(Collected data)
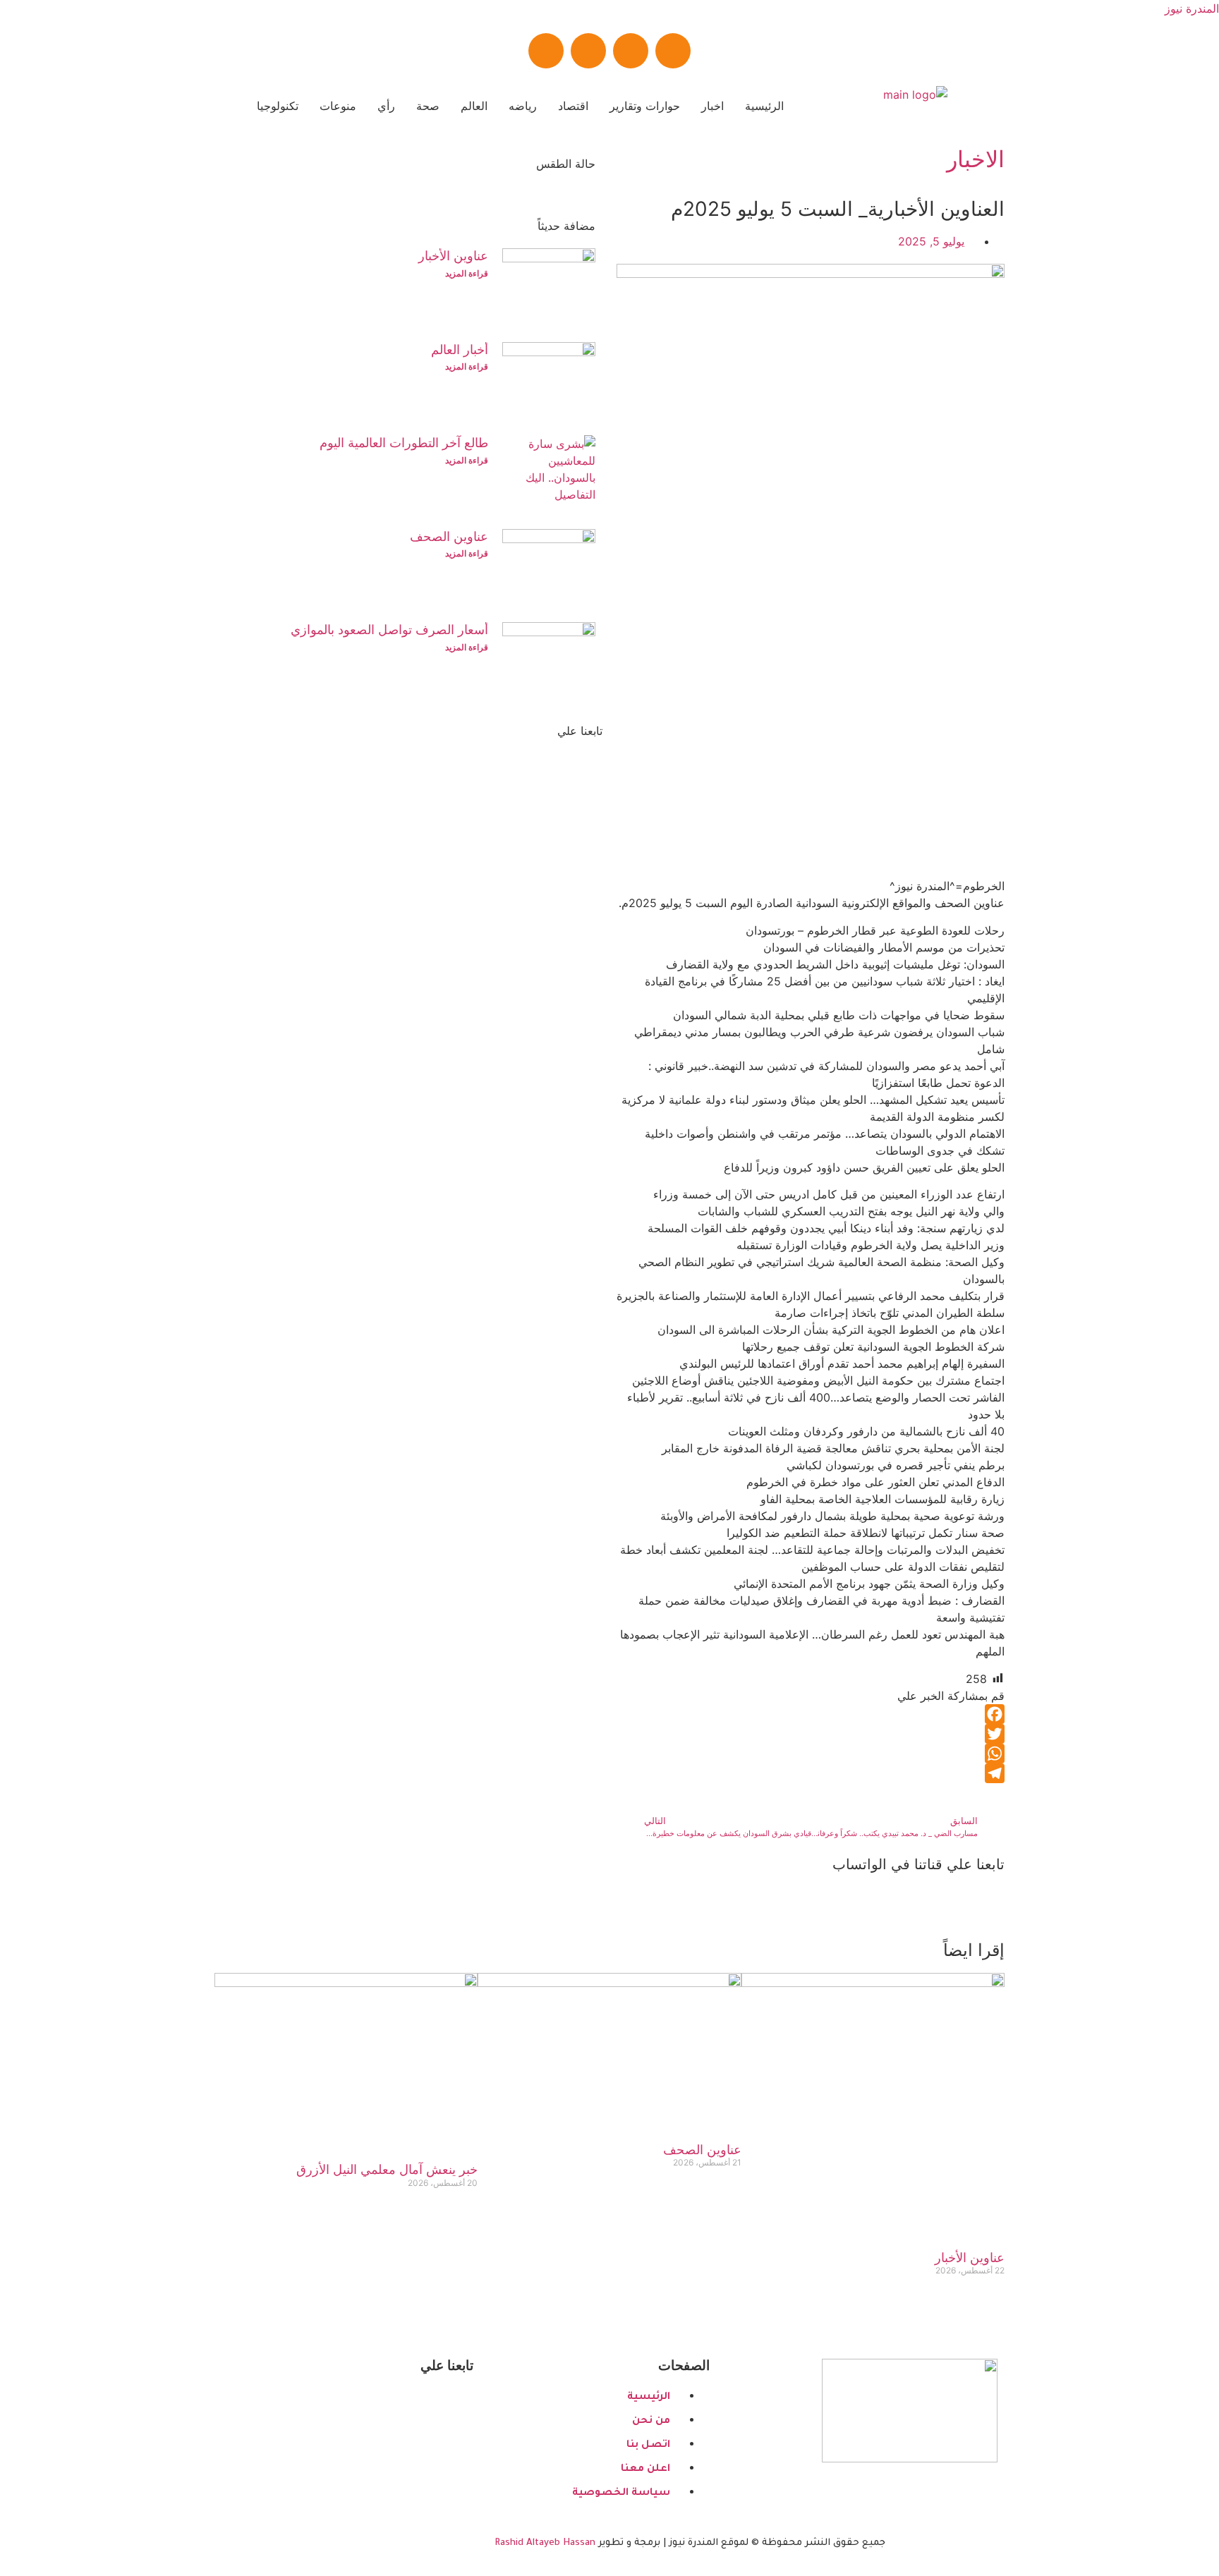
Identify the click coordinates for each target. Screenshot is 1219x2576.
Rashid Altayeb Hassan (545, 2543)
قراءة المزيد (466, 273)
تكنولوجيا (277, 106)
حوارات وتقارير (645, 106)
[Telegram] (546, 50)
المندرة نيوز (1192, 8)
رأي (386, 106)
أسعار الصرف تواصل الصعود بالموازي (389, 629)
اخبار (712, 106)
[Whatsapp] (588, 50)
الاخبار (976, 159)
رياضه (523, 106)
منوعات (338, 106)
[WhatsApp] (811, 1753)
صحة (427, 106)
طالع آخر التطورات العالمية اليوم (404, 442)
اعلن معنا (533, 920)
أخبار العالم (459, 349)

Directions: Beginning at the line with "المندرة نيوز (1192, 8)" and ending at the last line of the entries, print every line exactly.

Answer below:
المندرة نيوز (1192, 8)
رأي (386, 106)
أسعار الصرف تواصل الصعود بالموازي (389, 629)
اخبار (712, 106)
[Whatsapp] (588, 50)
الاخبار (976, 159)
رياضه (523, 106)
منوعات (338, 106)
[WhatsApp] (811, 1753)
صحة (427, 106)
طالع آخر التطورات العالمية اليوم (404, 442)
اعلن معنا (533, 920)
أخبار العالم (459, 349)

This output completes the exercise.